- [WHAT YOU HAVE TO DO]: An exact copy of the entries is needed, with every picture left out.

Saved entries:
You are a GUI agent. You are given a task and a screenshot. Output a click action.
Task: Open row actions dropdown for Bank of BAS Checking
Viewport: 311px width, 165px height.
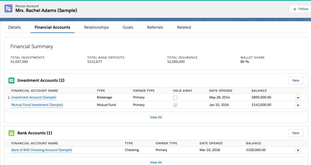[298, 150]
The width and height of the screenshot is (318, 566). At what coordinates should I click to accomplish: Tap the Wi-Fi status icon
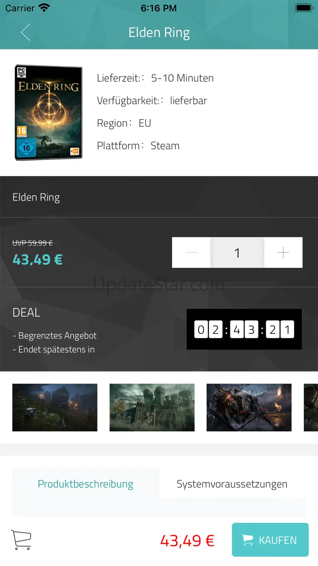[x=44, y=8]
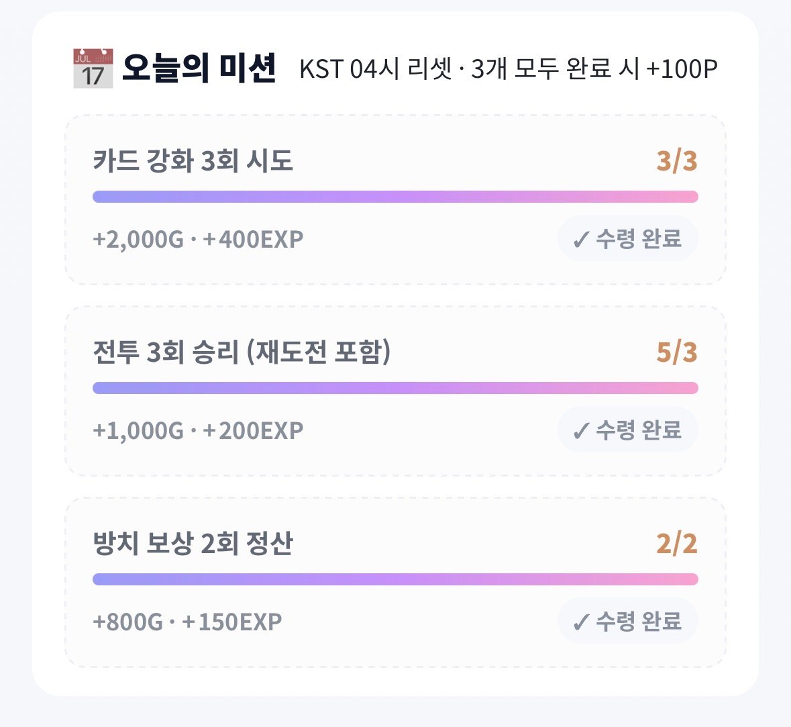
Task: Click the 방치 보상 2회 정산 mission title
Action: tap(193, 543)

- [OUTPUT FOR THIS EXERCISE]:
You are a GUI agent. You are given a task and a screenshot. Output a click action.
Task: Open row actions dropdown for Bank of BAS Checking
Viewport: 311px width, 165px height.
[298, 150]
The width and height of the screenshot is (318, 566). At what coordinates should I click to accomplish: Tap the Wi-Fi status icon
[x=44, y=8]
Task: Click the 방치 보상 2회 정산 mission title
Action: tap(193, 543)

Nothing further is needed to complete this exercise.